Warum Schmadtkes Wolfsburg-Wechsel schmerzt

Was die größere Leistung gewesen wäre

Und dann ist alles ganz anders. Anders als man das je für möglich gehalten hätte. Denn plötzlich finde ich Jörg Schmadtke ein bisschen doof. Weil er zum VfL Wolfsburg geht. Einem dieser Synonyme für seelenlosen Fußball. Es ist gar nicht nötig, oder zielführend, ein Ranking des seelenlosen Fußballs aufzustellen. Es reicht, zu befinden, dass das, was der Eigner und Sponsor Volkswagen da veranstaltet, dass das, was in Wolfsburg an Stimmungs- und Leidenschaftspotential in der Welt steht, eher Richtung »bäh« geht für »Fußballromantiker« wie mich.
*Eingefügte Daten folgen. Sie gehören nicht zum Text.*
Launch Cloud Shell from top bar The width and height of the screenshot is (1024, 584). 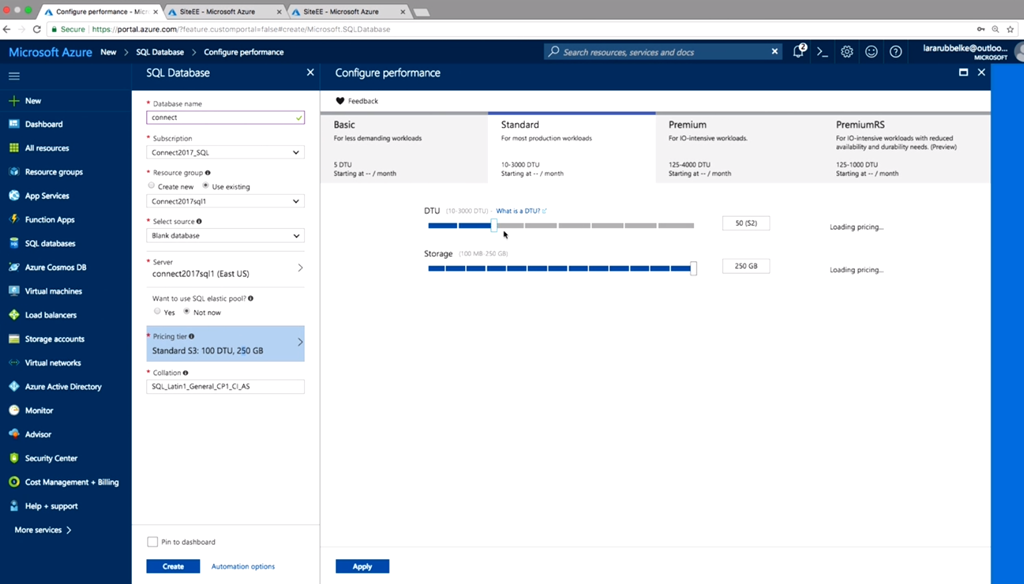(x=823, y=52)
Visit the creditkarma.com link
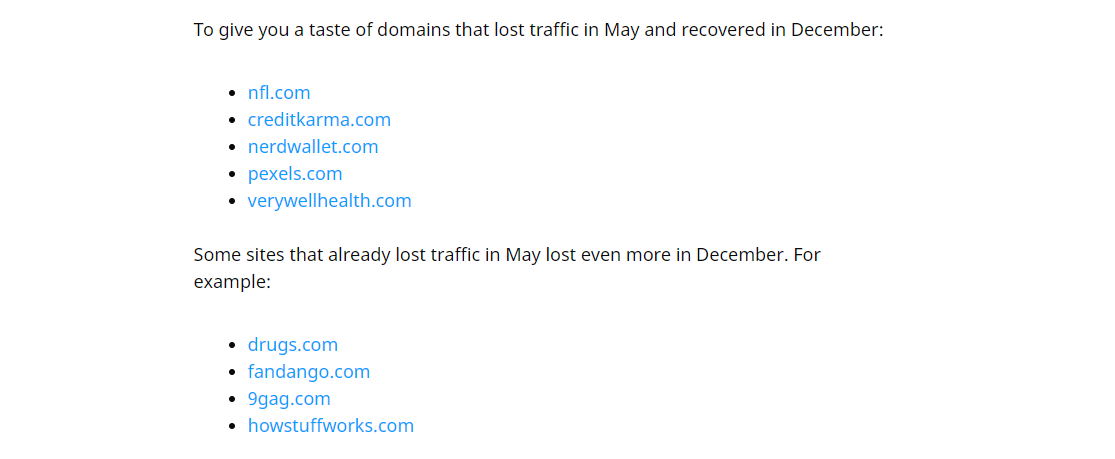The height and width of the screenshot is (459, 1115). [x=319, y=120]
Mir fällt schwer zu verstehen, warum jemand wie Jörg Schmadtke, den ich immer so sympathisch fand, obwohl ich ihn doof finden müsste, zu einem Verein wie Wolfsburg geht. Weil ich denke, dass jemand, der mir so sympathisch war, obwohl ich ihn doof finden müsste, mir doch ähnlich sein sollte. Weil ich denke, dass er dann meine Ideale und Ansichten teilen müsste. Und ich, ich würde niemals zum VfL Wolfsburg gehen.

Der Rest ist Schweigen



Und welche Argumente sollten einem schon einfallen für diesen Wechsel Schmadtkes? Er wird gut verdienen in Wolfsburg. Er wird über Möglichkeiten verfügen, wie auf keiner seiner Stationen zuvor. Er hat, keine allzu kühne These, nun also bald alles zur Hand, um sportlich die Champions League-Teilnahme und womöglich sogar die Meisterschaft anzupeilen. Wer so maßgeblich mitgeholfen hat, aus Aachen, Hannover und Köln Europapokalteilnehmer zu machen, sollte dazu durchaus in der Lage sein. In den vergangenen zehn Jahren haben schließlich nur die Bayern (353 Millionen Euro Minus) und RB Leipzig (166 Millionen Euro Minus) eine schlechtere Transferbilanz als der VfL (127 Millionen Euro Minus; Quelle: transfermarkt.de).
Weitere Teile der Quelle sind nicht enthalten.